– Для отечественного бизнеса – почти норма, – автоматически возразила я.
И тут до меня дошел смысл сказанного.
«Выходит, Алехандро вовсе не за тобой в театр увязался! – сделал неутешительный вывод внутренний голос. – У него тут какие-то свои дела были, ради них он и приезжал, а с тобой встречаться как раз не рвался, потому и убежал без оглядки».
Настроение мое сделалось черным, как дольчегаббановский плащ, и домой я вернулась мрачнее тучи.
– Вот твоя расческа! – сердито сказала я мамуле, которая с неведомой целью выгуливала по коридору свой воздушный шар с пиратской эмблемой.

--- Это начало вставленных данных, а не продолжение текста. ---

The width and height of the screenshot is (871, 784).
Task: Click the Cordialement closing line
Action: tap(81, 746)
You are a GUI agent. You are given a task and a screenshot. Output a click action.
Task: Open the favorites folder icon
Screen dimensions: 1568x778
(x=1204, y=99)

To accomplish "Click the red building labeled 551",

– О, как раз кстати! – вскричала она, принимая парикмахерский стилет. – Спасибо, Дюшенька!
– Не за что, – мрачно ответила я, без промедления удаляясь к себе.
Ближайшие тридцать минут я собиралась посвятить рыданиям в подушку и размышлениям на тему: «Почему я нынче такая несчастная и кого за это нужно казнить». Непосредственно к казни я планировала приступить уже на тридцать первой минуте.

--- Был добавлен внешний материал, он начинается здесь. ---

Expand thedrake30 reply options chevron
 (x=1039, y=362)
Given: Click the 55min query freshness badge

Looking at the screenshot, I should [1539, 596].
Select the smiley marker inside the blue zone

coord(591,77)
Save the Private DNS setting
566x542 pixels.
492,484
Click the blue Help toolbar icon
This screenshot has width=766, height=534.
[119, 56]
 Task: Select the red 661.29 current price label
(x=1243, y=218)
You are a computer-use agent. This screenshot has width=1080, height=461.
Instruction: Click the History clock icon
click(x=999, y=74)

Я рухнула на диван, страстно обняла подушку и приготовилась издать первое тоскливое «О-о-о!», но тут на кухне за стеной что-то с грохотом упало, и послышался мучительный нечеловеческий стон.

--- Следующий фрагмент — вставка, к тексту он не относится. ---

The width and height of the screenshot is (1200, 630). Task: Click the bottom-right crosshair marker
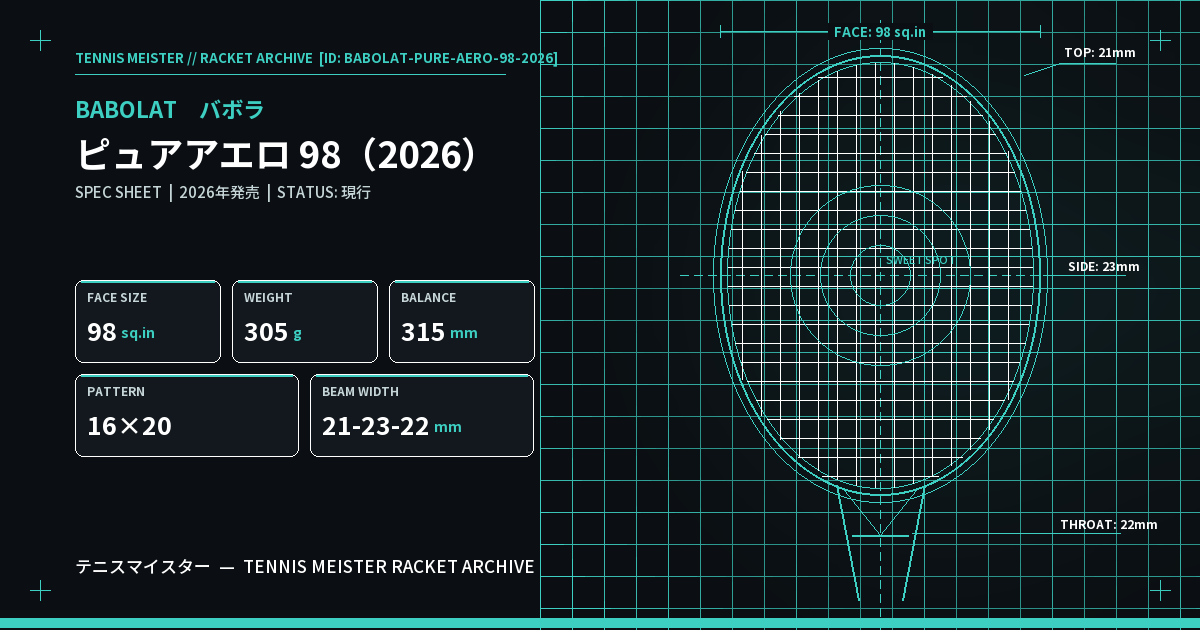click(x=1160, y=590)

Я непредумышленно упала с дивана в эффектном спецназовском кувырке, вскочила, споткнулась о подушку, вылетела из комнаты в крутом пике, зацепила плечом вешалку в прихожей, но все-таки опередила на пути в пищеблок хромоногого Зяму. Он прискакал следом за мной, распинав по углам свалившиеся с вешалки одежки. За закрытой дверью ванной загремели падающие флаконы, и в коридор выскочил папуля. Одна щека у него была розовая, а другая белая, вся в мыле.
– Что-о случилось? – трубным голосом проорала бабуля, внеся посильный вклад в общий переполох.
На кухне уже не стонала, а хрипела мамуля. Глаза у нее были огромные, в пол-лица, а вторую половину физиономии закрывала густая светло-голубая пена. С мамули запросто можно было писать портрет младого Синего Бороды! Я онемела, Зяма обалдело выматерился, а папуля сразу же скомандовал:
– Дети, «Скорую»!
– Тьфу! – звучно плюнула мамуля, уронив на пол клок пены размером с мочалку. – Воды!
Она повернулась к нам спиной и согнулась над раковиной. Зяма тоже наклонился, присмотрелся к пене на полу и повторно выматерился, ухитрившись из одних ругательств построить стройное вопросительное предложение. Я тут же озвучила его приблизительный перевод на русский литературный язык:
– Откуда берется эта гадкая пена?
Изначально пена шла из уст мамули, но гадость продолжала жить своей жизнью и после того, как они расстались: голубое месиво на полу шипело, шкворчало и увеличивалось в объеме!